I've read this book out. Sorry a little quick segue, but it's called one Word That'll Change your Life. And you choose a word instead of a resolution. You choose a word every year, and you kind of wait for that word. You get inspired by that word. You sit in silence, meditate so that you can receive that word. And my word was worthy and and that is definitely you have to understand that you are worthy of all the good things in life. That you deserve a loaf of bread, a fresh
one straight out the bakery oven and not just crusty old bread. I love that. That's beautiful. I have to pick up that book. I love reading, so I'm always interested in learning about new books. I love that. I'll send it to you. I'll send you the link. Thank you. Yeah, that would be great. So, as you know, we celebrate women regularly on this podcast. However, we are celebrating ourselves a little
bit more this month in honor of Women's History Month. For me, I just think that who we are as women and even how we show up in the world really sets the example for the next generation. Right, So, whether you're a mummy and auntie, a godmother's sister, et cetera, children, particularly young girls, are always watching, right because we were young girls once too, and a lot of what we learned was what we observed. It's not necessarily what our mothers, on, sisters, cousins told us,
but just how we observed and how we watched them carry themselves. So that said, I wondered if you could share a little bit about what inspired you to write a children's book centered around self confidence and specifically embracing curly hair. I think for me, so, I'm biracial, and I grew up in an area that was pretty diverse. I didn't really get to know my mother's side of the family. My mother is white, so I don't really know
them. So I was always around the aunties, my black aunties, right, the family members that taught me about hair and all of those things. And growing up in the nineties, So I'm saying the nineties. I'm an eighties maybe, but growing up in the nineties, the hair to have was that straight doobie right, so keep your dooby fly. I did not have that hair. I had very very curly hair, and already being biracial in a place where isn't predominant, you could probably count on one hand how many
black and white families that you saw in our community. I always kind of felt like an outcast. So you want to fit in, So I would I mean, I relax my hair. My hair should not be the hair that you would relax it is. It's not thick if there's just a lot of it, so I would relax it. I would straighten it all the
time. I would iron it with an actual iron, because the flat irons want like a big thing back then, so they were very expensive, so you're using and so it was always just wanting to feel like I was a part of something and not feeling confident and who I was. When I thought about this book, Olivia, you know, my little one. She had come to me crying that someone at school had made fun of her hair, and they even the other day someone made fun of her hair. They said
it looked like a sponge, you know. So she's like, oh, you know, I want straight hair, and I want Disney princess hair, straight hair like the other little girls in my class. And I'm like, no, we're not going to repeat history. Your hair is beautiful, it's magical. She said, no, no, I don't think it is. And I was like, the best way for me to prove that to use to show you.
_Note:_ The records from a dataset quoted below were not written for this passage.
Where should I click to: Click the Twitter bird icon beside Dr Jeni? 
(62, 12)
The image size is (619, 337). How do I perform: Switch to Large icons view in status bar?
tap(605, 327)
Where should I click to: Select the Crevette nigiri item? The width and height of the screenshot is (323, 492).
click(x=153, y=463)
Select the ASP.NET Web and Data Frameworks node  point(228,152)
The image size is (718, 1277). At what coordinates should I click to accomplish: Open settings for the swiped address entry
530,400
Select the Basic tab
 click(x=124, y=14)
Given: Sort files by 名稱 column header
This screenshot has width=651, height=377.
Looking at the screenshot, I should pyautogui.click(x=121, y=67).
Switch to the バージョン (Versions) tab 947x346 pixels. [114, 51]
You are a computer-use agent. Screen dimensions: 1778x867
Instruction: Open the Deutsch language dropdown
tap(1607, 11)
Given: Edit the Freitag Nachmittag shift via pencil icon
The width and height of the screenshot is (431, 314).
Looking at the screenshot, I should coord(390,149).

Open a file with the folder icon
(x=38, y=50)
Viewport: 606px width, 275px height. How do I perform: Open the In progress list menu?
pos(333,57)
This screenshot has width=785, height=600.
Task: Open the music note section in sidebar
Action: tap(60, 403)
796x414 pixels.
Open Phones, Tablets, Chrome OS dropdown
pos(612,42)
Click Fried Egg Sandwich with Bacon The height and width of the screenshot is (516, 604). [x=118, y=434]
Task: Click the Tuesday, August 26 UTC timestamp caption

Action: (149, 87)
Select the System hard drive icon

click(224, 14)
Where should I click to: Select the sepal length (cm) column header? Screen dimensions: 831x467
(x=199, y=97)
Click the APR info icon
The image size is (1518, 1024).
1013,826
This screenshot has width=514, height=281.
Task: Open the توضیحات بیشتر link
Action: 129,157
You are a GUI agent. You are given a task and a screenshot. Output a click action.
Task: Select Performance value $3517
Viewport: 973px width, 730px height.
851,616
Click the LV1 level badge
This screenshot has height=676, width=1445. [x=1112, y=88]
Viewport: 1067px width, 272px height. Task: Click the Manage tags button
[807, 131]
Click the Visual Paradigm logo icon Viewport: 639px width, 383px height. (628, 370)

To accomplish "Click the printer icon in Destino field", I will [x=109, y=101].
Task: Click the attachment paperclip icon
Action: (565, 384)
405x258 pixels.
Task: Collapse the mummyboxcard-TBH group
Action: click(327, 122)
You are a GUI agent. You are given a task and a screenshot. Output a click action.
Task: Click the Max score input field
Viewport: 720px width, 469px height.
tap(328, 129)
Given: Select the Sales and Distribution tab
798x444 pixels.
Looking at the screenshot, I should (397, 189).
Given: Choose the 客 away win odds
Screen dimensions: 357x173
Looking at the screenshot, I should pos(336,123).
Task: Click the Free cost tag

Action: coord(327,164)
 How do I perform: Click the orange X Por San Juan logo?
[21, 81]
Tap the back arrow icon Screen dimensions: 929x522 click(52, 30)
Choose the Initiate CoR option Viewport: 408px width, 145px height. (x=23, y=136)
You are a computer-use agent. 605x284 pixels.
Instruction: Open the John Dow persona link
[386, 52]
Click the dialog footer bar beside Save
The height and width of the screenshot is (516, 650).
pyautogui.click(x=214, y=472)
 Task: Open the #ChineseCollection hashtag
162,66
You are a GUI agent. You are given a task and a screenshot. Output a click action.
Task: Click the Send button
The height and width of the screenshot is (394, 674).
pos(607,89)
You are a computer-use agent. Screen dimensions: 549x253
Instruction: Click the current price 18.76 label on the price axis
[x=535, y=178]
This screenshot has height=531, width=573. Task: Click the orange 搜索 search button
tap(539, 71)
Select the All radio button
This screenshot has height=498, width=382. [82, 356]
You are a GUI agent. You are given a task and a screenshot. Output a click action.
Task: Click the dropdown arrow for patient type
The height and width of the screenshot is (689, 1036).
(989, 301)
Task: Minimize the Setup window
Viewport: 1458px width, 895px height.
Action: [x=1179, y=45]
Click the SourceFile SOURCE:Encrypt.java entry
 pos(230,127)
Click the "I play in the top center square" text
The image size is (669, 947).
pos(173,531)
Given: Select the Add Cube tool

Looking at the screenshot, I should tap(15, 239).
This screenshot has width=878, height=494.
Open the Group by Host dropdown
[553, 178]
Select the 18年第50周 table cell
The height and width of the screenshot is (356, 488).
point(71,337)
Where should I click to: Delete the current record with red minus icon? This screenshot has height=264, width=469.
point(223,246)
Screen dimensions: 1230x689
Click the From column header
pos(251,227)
And little kids love books, they love cartoons, they
love fantasy and magic and superheroes and princesses. And princesses are great, but I think superheroes are a little bit more powerful. And so when I wrote the book, I decided that I would create a book four curly haired superheroes that would prove to her and other little kids how beautiful their natural hair is. I love that, and I just want to say, you, look, you didn't tell Auntie Ash because I would have to march on to that school and talk to those two girls. But I digress. But no,
seriously, I think that's really powerful. I think it's also helpful that you have, you know, similar hair texture to her, so at least she can look at you and say, okay, well, you know the person I admire the most. The first woman that's an example for me has curly
hair too. However, as we all know, you're at school like most of your day than most of your life as you're growing up, right, So, like you said, it really matters, you know, the conversations that you have or the things that little girls and boys say to you. And I will say, I think the children now have it a little bit better because there's more talk about embracing natural beauty and your girls and stuff like
that. Whereas even when I came here from Jamaica, like I wanted straight here because that's what you see, Like, that's what the magazines were showing. You know, it didn't matter your skin color. What you saw in the magazines was everyone's hair was bone straight. Whether it was their real hair or not, we didn't know, but it was straight. That's all you
saw, you know. And I think at a book like this is just so important because it's really important that little girls can see themselves in other people and know that they're not alone. Yeah, representation matters, And I know that that's a tagline that people like to say, but I had a book launch and we had some of the little kids from where I'm a part of an organization that is focused on the well being of black children specifically, And
you had a lot of children there that just embrace the idea. They're all there with their natural curls. We had kids from the community, and they wanted to know what their special powers were and they were happy that the kids looked just like them. And I purposely had the children the different characters. They're different shades of brown, right, They've got different hair textures, so every little girl and boy can feel as if they're represented in that book.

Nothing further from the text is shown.